What Is a Server?
If you have a medium- or large-sized network with many attached computers that must access the same files or programs repeatedly it may be in your best interest to set up a server designed to house the files in one location. Servers have many functions depending on what they need to be achieve but always have the common element of serving only one specific role over and over.
A server is a specialized computer that has all of its processing and hard drive resources dedicated to one specific function, which it completes many times. You can use a server to regulate Internet traffic between all of the computers on your network, to store all of the important files that many computers need to use in one central place, or to let multiple computers access the same printer or scanner.
Large numbers of computers in the same general area that are connected either by wireless means or through network cables can access the specific function that the server has been built to provide. You can purchase lower-end and less expensive computers for your network as the connected computers do not have to use as much of their own resources when accessing the server. Servers also allow many computers to access the same file or grouping of files when they are stored on a central server.

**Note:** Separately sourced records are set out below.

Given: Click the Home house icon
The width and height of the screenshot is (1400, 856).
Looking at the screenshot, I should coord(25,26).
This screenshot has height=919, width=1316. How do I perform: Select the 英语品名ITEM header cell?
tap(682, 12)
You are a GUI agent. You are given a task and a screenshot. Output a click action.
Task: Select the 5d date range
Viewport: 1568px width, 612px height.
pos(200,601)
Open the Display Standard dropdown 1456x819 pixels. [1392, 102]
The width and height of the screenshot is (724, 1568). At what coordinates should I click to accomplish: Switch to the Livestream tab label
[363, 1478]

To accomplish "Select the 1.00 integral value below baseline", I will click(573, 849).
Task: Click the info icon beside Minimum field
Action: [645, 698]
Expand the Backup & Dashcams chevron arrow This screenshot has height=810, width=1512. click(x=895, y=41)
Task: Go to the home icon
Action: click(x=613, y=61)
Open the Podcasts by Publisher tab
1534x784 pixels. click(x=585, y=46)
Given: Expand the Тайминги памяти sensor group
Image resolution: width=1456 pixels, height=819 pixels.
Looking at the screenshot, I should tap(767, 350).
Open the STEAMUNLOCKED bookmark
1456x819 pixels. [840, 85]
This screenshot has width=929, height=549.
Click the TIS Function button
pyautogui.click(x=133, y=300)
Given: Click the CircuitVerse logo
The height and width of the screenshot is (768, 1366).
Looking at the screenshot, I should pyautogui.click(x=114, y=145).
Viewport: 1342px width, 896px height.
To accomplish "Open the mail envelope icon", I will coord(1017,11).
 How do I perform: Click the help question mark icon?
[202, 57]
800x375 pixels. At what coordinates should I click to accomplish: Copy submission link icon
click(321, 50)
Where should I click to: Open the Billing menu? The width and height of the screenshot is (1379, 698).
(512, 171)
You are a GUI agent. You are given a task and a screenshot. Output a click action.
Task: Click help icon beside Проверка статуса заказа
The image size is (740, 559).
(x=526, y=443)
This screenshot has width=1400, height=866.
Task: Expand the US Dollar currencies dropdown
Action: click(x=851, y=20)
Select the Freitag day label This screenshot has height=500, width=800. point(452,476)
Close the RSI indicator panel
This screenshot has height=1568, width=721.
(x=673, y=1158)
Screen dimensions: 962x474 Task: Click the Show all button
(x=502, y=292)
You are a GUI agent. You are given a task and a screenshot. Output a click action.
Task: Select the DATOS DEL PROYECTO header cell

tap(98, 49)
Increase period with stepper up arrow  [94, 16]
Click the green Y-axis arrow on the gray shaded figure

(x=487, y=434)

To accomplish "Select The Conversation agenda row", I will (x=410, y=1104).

Servers come in many varieties and have many capabilities. Any computer can potentially be a server as long as it has enough hard-drive space and a fast enough processor to handle all of the requests for information from the other connected computers. There are multiple operating systems for servers available in Linux, Mac and Windows forms. Nearly every computer manufacturer sells computers designed specifically to act as servers.
You may not need a server for your network if you are only using a few computers or if all of those computers are capable of storing the files and accessing the programs they need on their own. You could also need multiple servers for the same function if you have a large network with dozens or hundreds of computers. Consider the function that the server is meant to fill when buying a computer as many servers need larger hard drives more than they need faster processors or extra RAM.
Servers can pose serious security risks to your network as they send and receive information from all of the attached computers. Be sure to have high-quality and up-to-date anti-virus spyware blocking, and firewall software on the server and all of the computers that use it. Keep your servers in a physically safe location such as a locked room so that it cannot be tampered with by unauthorized personnel.